Start of Block
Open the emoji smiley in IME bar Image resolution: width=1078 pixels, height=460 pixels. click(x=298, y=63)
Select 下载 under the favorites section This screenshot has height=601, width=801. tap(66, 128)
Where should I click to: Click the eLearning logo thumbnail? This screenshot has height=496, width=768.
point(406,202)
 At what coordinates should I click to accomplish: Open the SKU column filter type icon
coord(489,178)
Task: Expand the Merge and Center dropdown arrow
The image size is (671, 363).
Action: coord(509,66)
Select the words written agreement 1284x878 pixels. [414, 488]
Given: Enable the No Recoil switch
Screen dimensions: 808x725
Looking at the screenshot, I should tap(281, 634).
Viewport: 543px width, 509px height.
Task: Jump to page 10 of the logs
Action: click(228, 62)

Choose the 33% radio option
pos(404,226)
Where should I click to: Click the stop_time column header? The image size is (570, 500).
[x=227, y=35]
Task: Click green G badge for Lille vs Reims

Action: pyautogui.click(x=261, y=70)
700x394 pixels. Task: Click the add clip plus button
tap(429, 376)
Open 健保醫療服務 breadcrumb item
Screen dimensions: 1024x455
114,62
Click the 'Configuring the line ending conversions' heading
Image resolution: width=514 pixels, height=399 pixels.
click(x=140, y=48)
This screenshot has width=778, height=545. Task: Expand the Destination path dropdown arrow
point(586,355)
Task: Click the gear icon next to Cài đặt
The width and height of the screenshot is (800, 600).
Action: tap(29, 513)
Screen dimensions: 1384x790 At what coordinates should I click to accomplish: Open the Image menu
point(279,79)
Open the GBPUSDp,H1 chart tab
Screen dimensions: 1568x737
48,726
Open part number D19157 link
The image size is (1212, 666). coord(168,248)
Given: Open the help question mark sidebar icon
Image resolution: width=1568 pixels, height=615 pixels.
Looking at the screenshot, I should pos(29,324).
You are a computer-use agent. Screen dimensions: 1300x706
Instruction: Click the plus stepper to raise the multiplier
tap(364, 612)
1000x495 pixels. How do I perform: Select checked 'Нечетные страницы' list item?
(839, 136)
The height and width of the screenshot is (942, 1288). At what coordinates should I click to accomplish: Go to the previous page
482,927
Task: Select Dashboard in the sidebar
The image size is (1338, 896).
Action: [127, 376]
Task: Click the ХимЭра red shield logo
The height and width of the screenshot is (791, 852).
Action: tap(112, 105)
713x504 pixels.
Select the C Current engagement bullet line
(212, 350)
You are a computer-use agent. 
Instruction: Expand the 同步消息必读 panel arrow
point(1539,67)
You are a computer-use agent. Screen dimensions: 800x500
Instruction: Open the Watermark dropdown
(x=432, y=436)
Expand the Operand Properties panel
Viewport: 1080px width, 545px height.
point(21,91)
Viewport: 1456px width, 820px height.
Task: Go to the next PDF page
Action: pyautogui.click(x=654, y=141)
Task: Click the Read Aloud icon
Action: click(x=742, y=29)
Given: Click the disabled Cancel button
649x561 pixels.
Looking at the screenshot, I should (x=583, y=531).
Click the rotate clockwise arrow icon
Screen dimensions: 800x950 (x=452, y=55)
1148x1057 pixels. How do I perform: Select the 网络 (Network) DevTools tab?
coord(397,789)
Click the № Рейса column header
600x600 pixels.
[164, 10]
End of Block
**AIM OF THE EXERCISE**
Repeat each record in full; every line must match exactly.

**RESULT OF THIS TASK**
Open the emoji smiley in IME bar Image resolution: width=1078 pixels, height=460 pixels. click(x=298, y=63)
Select 下载 under the favorites section This screenshot has height=601, width=801. tap(66, 128)
Where should I click to: Click the eLearning logo thumbnail? This screenshot has height=496, width=768.
point(406,202)
 At what coordinates should I click to accomplish: Open the SKU column filter type icon
coord(489,178)
Task: Expand the Merge and Center dropdown arrow
The image size is (671, 363).
Action: coord(509,66)
Select the words written agreement 1284x878 pixels. [414, 488]
Given: Enable the No Recoil switch
Screen dimensions: 808x725
Looking at the screenshot, I should tap(281, 634).
Viewport: 543px width, 509px height.
Task: Jump to page 10 of the logs
Action: click(228, 62)

Choose the 33% radio option
pos(404,226)
Where should I click to: Click the stop_time column header? The image size is (570, 500).
[x=227, y=35]
Task: Click green G badge for Lille vs Reims

Action: pyautogui.click(x=261, y=70)
700x394 pixels. Task: Click the add clip plus button
tap(429, 376)
Open 健保醫療服務 breadcrumb item
Screen dimensions: 1024x455
114,62
Click the 'Configuring the line ending conversions' heading
Image resolution: width=514 pixels, height=399 pixels.
click(x=140, y=48)
This screenshot has width=778, height=545. Task: Expand the Destination path dropdown arrow
point(586,355)
Task: Click the gear icon next to Cài đặt
The width and height of the screenshot is (800, 600).
Action: tap(29, 513)
Screen dimensions: 1384x790 At what coordinates should I click to accomplish: Open the Image menu
point(279,79)
Open the GBPUSDp,H1 chart tab
Screen dimensions: 1568x737
48,726
Open part number D19157 link
The image size is (1212, 666). coord(168,248)
Given: Open the help question mark sidebar icon
Image resolution: width=1568 pixels, height=615 pixels.
Looking at the screenshot, I should pos(29,324).
You are a computer-use agent. Screen dimensions: 1300x706
Instruction: Click the plus stepper to raise the multiplier
tap(364, 612)
1000x495 pixels. How do I perform: Select checked 'Нечетные страницы' list item?
(839, 136)
The height and width of the screenshot is (942, 1288). At what coordinates should I click to accomplish: Go to the previous page
482,927
Task: Select Dashboard in the sidebar
The image size is (1338, 896).
Action: [127, 376]
Task: Click the ХимЭра red shield logo
The height and width of the screenshot is (791, 852).
Action: tap(112, 105)
713x504 pixels.
Select the C Current engagement bullet line
(212, 350)
You are a computer-use agent. 
Instruction: Expand the 同步消息必读 panel arrow
point(1539,67)
You are a computer-use agent. Screen dimensions: 800x500
Instruction: Open the Watermark dropdown
(x=432, y=436)
Expand the Operand Properties panel
Viewport: 1080px width, 545px height.
point(21,91)
Viewport: 1456px width, 820px height.
Task: Go to the next PDF page
Action: pyautogui.click(x=654, y=141)
Task: Click the Read Aloud icon
Action: click(x=742, y=29)
Given: Click the disabled Cancel button
649x561 pixels.
Looking at the screenshot, I should (x=583, y=531).
Click the rotate clockwise arrow icon
Screen dimensions: 800x950 (x=452, y=55)
1148x1057 pixels. How do I perform: Select the 网络 (Network) DevTools tab?
coord(397,789)
Click the № Рейса column header
600x600 pixels.
[164, 10]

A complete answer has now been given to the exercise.